Sunday, March 25, 2012

Polygraph evidence is per se inadmissible under Rule 403.

Rathe Salvage, Inc. v. R. Brown & Sons, Inc., 2012 VT 18 (Burgess, J.)

Following a jury trial, defendants R. Brown & Sons, Inc., a scrap metal hauling company, and its principal, Robert Brown (both referred to as hauler), were found liable for breach of contract, common law fraud, trespass, breach of the implied covenant of good faith and fair dealing, Each of these claims stemmed from hauler’s commercial dealings with plaintiff Rathe Salvage, Inc., a scrap metal salvage yard where hauler would crush cars and transport the scrap for sale to steel mills. Hauler now appeals, arguing that the case should be remanded due to the trial court’s refusal to conduct a Daubert hearing on the admissibility of hauler’s polygraph, or lie detector, testing before excluding such evidence from trial. We affirm .

The admissibility of polygraph evidence is one of first impression in Vermont. Hauler argues that the trial court erred by refusing to admit expert testimony about the results of a polygraph examination. The court denied hauler’s motion to convene a Daubert hearing, so called, for purposes of determining the underlying reliability of polygraphy. Concerned that the point of hauler’s polygraph examiner was to tell the jury “what and who should be believed,” the court ruled that even if polygraph results could satisfy Daubert admissibility standards, it was nevertheless precluded as an impermissible infringement on the jury’s province to determine credibility. The trial court’s exclusion of the polygraph results is sustainable on per se grounds founded in Vermont Rule of Evidence 403.

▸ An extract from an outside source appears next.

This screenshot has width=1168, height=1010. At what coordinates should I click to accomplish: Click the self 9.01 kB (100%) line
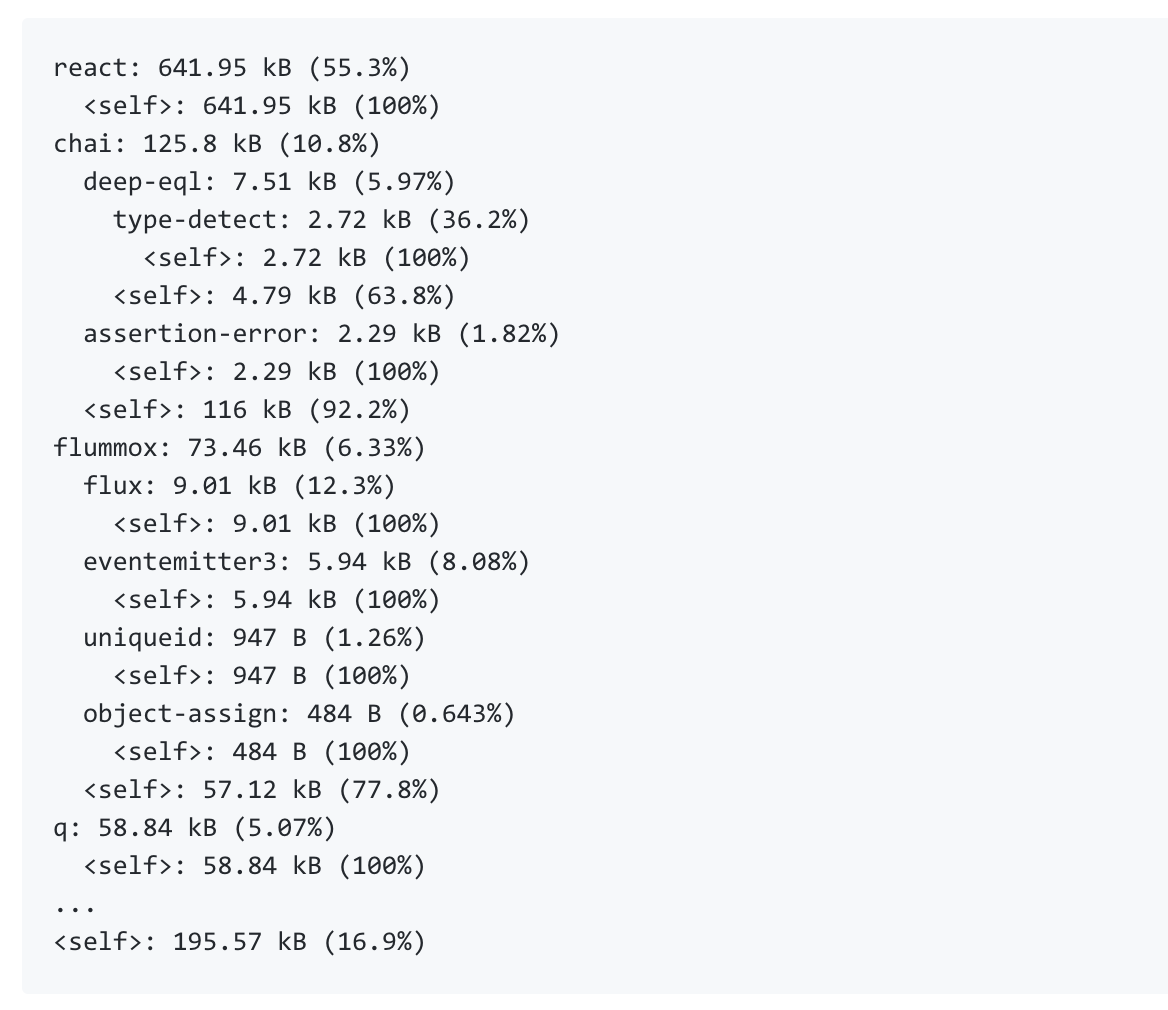(x=276, y=524)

We hold that polygraph examination results are redundant to, and an unnecessary influence, on a jury’s responsibility to judge witness credibility or party liability, and that any probative value is substantially outweighed by risks of confusion, delay, and time wasted on collateral issues related to variables in administration of the polygraph. In so holding, we assume, without deciding, that polygraphy is sufficiently reliable for admissibility under Daubert.

The probative value of the polygraph results, at least in theory, rests on the expert’s ability to assess physiological responses of the subject as consistent with either truthfulness or deception. If, as we assume, polygraphy is generally accepted as accurate and reliable, the polygraph cannot but usurp the jury’s lie detecting function. Polygraph results are per se intrusive upon the jury’s prerogative. Per se exclusion is also supported by our holdings against expert opinions on ultimate legal issues or credibility in litigation. See Reiss v. A.O. Smith Corp., 150 Vt. 527, 530-32, 556 A.2d 68, 70-72 (1988) (explaining that notwithstanding authority under Vermont Rule of Evidence 704 to present opinion evidence that “embraces an ultimate issue to be decided by the trier of fact,” it was error to allow testimony on ultimate questions of law equivalent to “should [defendant] lose?”).  Similarly, Rule 702 is no license for expert opinion on the truthfulness of a witness or guilt or innocence of a defendant. See State v. Gokey, 154 Vt. 129, 139-40, 574 A.2d 766, 771 (1990) (reserving those issues for the jury). The polygraph expert’s opinion in this case vouching for hauler’s denial of fraud would amount to an opinion confirming hauler’s veracity and the legal insufficiency of Rathe Salvage’s fraud claim against him. As it was error in Reiss to admit an opinion that a defendant was liable for negligence in its installation of a propane tank regulator, so it would have been error to allow a polygraph expert to testify, in effect if not explicitly, that a fraud defendant was innocent of fraud.

There was no error in the trial court’s per se exclusion of polygraph evidence under Rule 403. Because polygraphy is inadmissible under Rule 403, the trial court was not required to conduct a Daubert hearing to assess its reliability under Rule 702.